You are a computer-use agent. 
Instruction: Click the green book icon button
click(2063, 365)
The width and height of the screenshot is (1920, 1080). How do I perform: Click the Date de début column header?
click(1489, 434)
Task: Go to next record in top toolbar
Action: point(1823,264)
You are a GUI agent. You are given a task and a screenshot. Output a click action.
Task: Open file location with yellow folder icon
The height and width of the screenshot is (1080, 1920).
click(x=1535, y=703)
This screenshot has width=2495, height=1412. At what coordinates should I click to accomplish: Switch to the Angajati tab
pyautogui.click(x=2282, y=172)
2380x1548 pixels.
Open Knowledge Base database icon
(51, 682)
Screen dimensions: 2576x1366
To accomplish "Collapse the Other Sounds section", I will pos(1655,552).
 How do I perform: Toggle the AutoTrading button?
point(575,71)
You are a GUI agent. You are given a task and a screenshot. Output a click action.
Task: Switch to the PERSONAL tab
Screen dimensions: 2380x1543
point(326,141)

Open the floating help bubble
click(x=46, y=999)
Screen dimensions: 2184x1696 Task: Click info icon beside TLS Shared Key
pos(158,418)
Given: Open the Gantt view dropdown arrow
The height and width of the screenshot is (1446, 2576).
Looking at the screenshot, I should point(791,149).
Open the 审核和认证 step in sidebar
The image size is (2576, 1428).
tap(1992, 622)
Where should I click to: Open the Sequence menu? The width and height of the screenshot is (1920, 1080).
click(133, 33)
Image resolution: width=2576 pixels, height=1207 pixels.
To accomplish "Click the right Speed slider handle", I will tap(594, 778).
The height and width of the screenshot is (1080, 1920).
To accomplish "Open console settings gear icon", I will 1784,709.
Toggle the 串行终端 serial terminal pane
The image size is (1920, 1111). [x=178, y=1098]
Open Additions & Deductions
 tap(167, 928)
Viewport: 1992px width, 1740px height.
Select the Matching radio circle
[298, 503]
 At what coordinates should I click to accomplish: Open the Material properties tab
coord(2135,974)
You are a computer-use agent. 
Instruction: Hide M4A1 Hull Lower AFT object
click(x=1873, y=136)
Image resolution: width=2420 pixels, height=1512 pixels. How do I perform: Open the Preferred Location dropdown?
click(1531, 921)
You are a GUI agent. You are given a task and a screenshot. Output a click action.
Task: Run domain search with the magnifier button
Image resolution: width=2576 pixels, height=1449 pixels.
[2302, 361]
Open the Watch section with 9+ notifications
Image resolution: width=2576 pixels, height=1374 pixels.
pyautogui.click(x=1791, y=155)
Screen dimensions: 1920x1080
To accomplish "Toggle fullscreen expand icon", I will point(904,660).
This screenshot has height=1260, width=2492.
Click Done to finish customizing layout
+++
Exercise description
Print out the data exactly once more.

Task solution
You are a computer-use agent. 
Instruction: Click the green book icon button
click(2063, 365)
The width and height of the screenshot is (1920, 1080). How do I perform: Click the Date de début column header?
click(1489, 434)
Task: Go to next record in top toolbar
Action: point(1823,264)
You are a GUI agent. You are given a task and a screenshot. Output a click action.
Task: Open file location with yellow folder icon
The height and width of the screenshot is (1080, 1920).
click(x=1535, y=703)
This screenshot has width=2495, height=1412. At what coordinates should I click to accomplish: Switch to the Angajati tab
pyautogui.click(x=2282, y=172)
2380x1548 pixels.
Open Knowledge Base database icon
(51, 682)
Screen dimensions: 2576x1366
To accomplish "Collapse the Other Sounds section", I will pos(1655,552).
 How do I perform: Toggle the AutoTrading button?
point(575,71)
You are a GUI agent. You are given a task and a screenshot. Output a click action.
Task: Switch to the PERSONAL tab
Screen dimensions: 2380x1543
point(326,141)

Open the floating help bubble
click(x=46, y=999)
Screen dimensions: 2184x1696 Task: Click info icon beside TLS Shared Key
pos(158,418)
Given: Open the Gantt view dropdown arrow
The height and width of the screenshot is (1446, 2576).
Looking at the screenshot, I should point(791,149).
Open the 审核和认证 step in sidebar
The image size is (2576, 1428).
tap(1992, 622)
Where should I click to: Open the Sequence menu? The width and height of the screenshot is (1920, 1080).
click(133, 33)
Image resolution: width=2576 pixels, height=1207 pixels.
To accomplish "Click the right Speed slider handle", I will tap(594, 778).
The height and width of the screenshot is (1080, 1920).
To accomplish "Open console settings gear icon", I will 1784,709.
Toggle the 串行终端 serial terminal pane
The image size is (1920, 1111). [x=178, y=1098]
Open Additions & Deductions
 tap(167, 928)
Viewport: 1992px width, 1740px height.
Select the Matching radio circle
[298, 503]
 At what coordinates should I click to accomplish: Open the Material properties tab
coord(2135,974)
You are a computer-use agent. 
Instruction: Hide M4A1 Hull Lower AFT object
click(x=1873, y=136)
Image resolution: width=2420 pixels, height=1512 pixels. How do I perform: Open the Preferred Location dropdown?
click(1531, 921)
You are a GUI agent. You are given a task and a screenshot. Output a click action.
Task: Run domain search with the magnifier button
Image resolution: width=2576 pixels, height=1449 pixels.
[2302, 361]
Open the Watch section with 9+ notifications
Image resolution: width=2576 pixels, height=1374 pixels.
pyautogui.click(x=1791, y=155)
Screen dimensions: 1920x1080
To accomplish "Toggle fullscreen expand icon", I will point(904,660).
This screenshot has height=1260, width=2492.
Click Done to finish customizing layout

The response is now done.